Понедельник, 18 февраля
Никто из моих детей не похож на меня. Во-первых, все они гораздо энергичнее, решительнее, не привыкли сомневаться ни в чем. Эстебан — самый раздражительный. Я до сих пор так и не могу понять, кто, собственно, его раздражает, но раздражен он всегда, в этом нет сомнения. Меня он как будто уважает, а впрочем, кто его разберет. Хаиме я люблю, кажется, больше всех, хотя редко нам удается с ним понять друг друга. Он, по-моему, и добрый и умный, только как будто не совсем честный. И ясно, что между ним и мною — стена. Иногда он словно бы ненавидит меня, а иногда вроде как восхищается. Бланка по крайней мере хоть в одном на меня похожа: она тоже неудачница и тоже стремится к счастью. В остальном же дочь постоянно и чересчур ревниво оберегает свою личную жизнь, никогда со мной не поделится, не расскажет, какие у нее трудности. Большую часть времени Бланка проводит дома и, наверное, страдает — ведь ей приходится убирать за нами, готовить, стирать. В спорах с братьями она доходит иногда почти до истерики, но умеет смирять себя, да и их тоже. Может быть, в глубине души дети даже и любят друг друга, но любовь между братьями и сестрами всегда несет в себе элемент взаимного раздражения, рождаемого привычкой. Нет, не похожи они на меня. Даже и лицом. У Эстебана и у Бланки глаза Исабели. У Хаиме — ее лоб и ее рот. Что бы подумала Исабель, если бы увидела их сейчас, озабоченных, энергичных, взрослых? Впрочем, есть у меня вопрос и похлеще: что подумал бы я, если бы увидел сейчас Исабель? Смерть — омерзительная штука, для тех, кто остался в этом мире. Главным образом для тех, кто остался. Я должен бы, кажется, гордиться — остался вдовцом с тремя детьми и сумел справиться. Но ине горжусь, я устал. Гордишься, когда тебе двадцать или тридцать. Я должен был справиться, чтобы избежать неумолимого презрения общества, которое оно приберегает специально для бездушных отцов. Выхода не оставалось, вот я и справился. Только слишком уж мало все это от меня зависело, потому и трудно мне радоваться.
Вторник, 19 февраля
К четырем часам я ощутил вдруг нестерпимую пустоту.
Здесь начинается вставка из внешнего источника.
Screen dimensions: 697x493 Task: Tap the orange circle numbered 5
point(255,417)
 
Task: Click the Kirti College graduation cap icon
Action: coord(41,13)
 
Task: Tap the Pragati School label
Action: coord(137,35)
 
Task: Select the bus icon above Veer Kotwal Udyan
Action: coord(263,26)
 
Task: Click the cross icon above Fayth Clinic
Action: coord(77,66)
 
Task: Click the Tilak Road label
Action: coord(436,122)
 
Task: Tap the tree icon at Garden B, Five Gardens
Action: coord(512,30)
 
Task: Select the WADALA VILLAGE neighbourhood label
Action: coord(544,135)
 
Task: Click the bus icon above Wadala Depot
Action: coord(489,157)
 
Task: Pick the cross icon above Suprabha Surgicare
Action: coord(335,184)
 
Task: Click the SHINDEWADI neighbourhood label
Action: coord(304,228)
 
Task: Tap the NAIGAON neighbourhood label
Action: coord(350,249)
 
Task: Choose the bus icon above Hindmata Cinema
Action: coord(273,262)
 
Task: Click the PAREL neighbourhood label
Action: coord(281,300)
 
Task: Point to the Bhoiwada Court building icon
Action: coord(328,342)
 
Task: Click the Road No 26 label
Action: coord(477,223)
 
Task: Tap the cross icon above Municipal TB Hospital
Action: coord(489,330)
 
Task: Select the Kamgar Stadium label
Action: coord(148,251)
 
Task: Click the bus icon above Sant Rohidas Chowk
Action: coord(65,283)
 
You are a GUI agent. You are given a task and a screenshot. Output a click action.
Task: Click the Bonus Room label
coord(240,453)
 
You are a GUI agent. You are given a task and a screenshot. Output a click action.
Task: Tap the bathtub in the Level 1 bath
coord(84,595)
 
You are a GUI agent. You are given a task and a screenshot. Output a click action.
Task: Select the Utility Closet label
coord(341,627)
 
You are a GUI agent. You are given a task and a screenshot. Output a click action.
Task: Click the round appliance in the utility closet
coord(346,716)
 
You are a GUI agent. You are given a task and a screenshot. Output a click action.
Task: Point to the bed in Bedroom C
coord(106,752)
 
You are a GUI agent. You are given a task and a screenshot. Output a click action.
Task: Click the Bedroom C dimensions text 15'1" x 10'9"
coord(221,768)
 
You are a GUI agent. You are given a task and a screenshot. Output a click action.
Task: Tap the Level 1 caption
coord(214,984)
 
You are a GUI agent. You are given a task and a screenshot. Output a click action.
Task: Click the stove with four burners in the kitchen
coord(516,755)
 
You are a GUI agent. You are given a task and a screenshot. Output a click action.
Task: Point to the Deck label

Пришлось снять рабочий люстриновый пиджак и сказать в отделе кадров, что мне надо пойти в Республиканский банк, договориться насчет перечисления. Вранье, конечно. Просто я больше не мог глядеть на стену против моего письменного стола; жуткая стена — всю ее закрывает немыслимый календарь на февраль, посвященный Гойе. Гойя в нашей старой конторе по импорту деталей автомашин! Не знаю, чем бы это кончилось, если бы я остался и продолжал созерцать как дурак этот календарь. Я, наверное, закричал бы, а может, начался бы обычный приступ аллергии, и я стал бы чихать без передышки; но скорее всего, я просто принялся бы заполнять девственно чистые страницы приходо-расходной книги. Ибо мне известно по опыту, что состояние, близкое к нервному срыву, отнюдь не всегда приводит к таковому. Гораздо чаще дело кончается самым банальным смирением; знаешь, что выхода нет, смиряешься и молча терпишь многообразный и оскорбительный гнет обстоятельств. Тем не менее мне приятно убеждать себя, что не следует позволять себе срывы, что надо держаться, что опасно терять равновесие. И тогда я выбегаю из конторы, вот как сегодня, ибо яростно жажду свежего воздуха, простора и бог весть чего еще. Впрочем, большей частью я вовсе не рвусь в заоблачные дали, а довольствуюсь малым: отправляюсь в кафе, сажусь у окна и смотрю на стройные ноги проходящих женщин.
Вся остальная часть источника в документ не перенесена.